The plan led by Sachs, the budget panel’s co-chair, amounted to a power play by a progressive crop of legislative Democrats against the more restrained Mills. The governor’s latest proposed spending addition would grow the state budget by $96 million while setting aside roughly $107 million out of fiscal caution. Liberal interests have criticized that given record reserves.
Democrats did not discuss their major changes in public until the late-night series of Saturday votes. Their transportation overhaul would have swept $60 million annually in transportation funding and put the budget panel in charge of crafting the highway budget, sidelining the Transportation Committee that works on it now.
That night, Transportation Commissioner Bruce Van Note told lawmakers that he had not seen the plans, and they would likely reduce the number of projects that his department could fund. On Monday, he noted that every state dollar in the system is matched by $3 in federal funds, meaning potentially severe effects and a need for borrowing at a time of record revenue.
“So unpredictability just went up,” he said in an interview.
Both Van Note and Sen. Brad Farrin, R-Norridgewock, a member of the transportation panel, said Democratic legislative leaders were considering scrapping the budget plan on Monday. Neither Sachs nor spokespeople for House Speaker Rachel Talbot Ross, D-Portland, and Senate President Troy Jackson, D-Allagash, responded to requests for comment.
The Monday statement from Mills’ office criticized members of her party for the transportation and pension changes as well as a bailout for struggling dairy farmers that was significantly scaled back from the administration’s initial plan, which rankled the industry.

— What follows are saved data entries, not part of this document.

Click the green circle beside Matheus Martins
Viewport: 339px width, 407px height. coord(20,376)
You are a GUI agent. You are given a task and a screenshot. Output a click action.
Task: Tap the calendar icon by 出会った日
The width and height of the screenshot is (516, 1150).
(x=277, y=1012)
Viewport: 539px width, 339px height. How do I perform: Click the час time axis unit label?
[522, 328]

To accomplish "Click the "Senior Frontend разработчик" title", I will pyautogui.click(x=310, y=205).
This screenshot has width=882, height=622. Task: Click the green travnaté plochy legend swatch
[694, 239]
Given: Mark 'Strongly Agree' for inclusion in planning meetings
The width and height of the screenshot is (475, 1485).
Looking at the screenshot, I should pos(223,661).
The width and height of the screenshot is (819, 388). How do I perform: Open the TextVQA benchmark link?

“She urges the Legislature to reconsider these ill-advised changes, to avoid creating new programs that will require ongoing funding, and to advance a fiscally responsible budget that is sustainable in the long-term,” Mills spokesperson Ben Goodman said.
The plan passed in the wee hours of the night between a major snowstorm and what was virtually a holiday weekend because of the total solar eclipse passing over Maine on Monday attracted opposition from Maine Service Employees Association, which criticized lawmakers for balancing the budget “on the backs of retired state workers and teachers.”
The Democratic-aligned state employees’ union was joined by construction interests, with Kelly Flagg, the executive director of the Associated General Contractors of Maine, hitting Democrats for a “continued lack of transparency and commitment to repairing our state’s critical infrastructure.”
“You can’t condone bad behavior, and then you wonder why people don’t trust politicians,” Farrin said.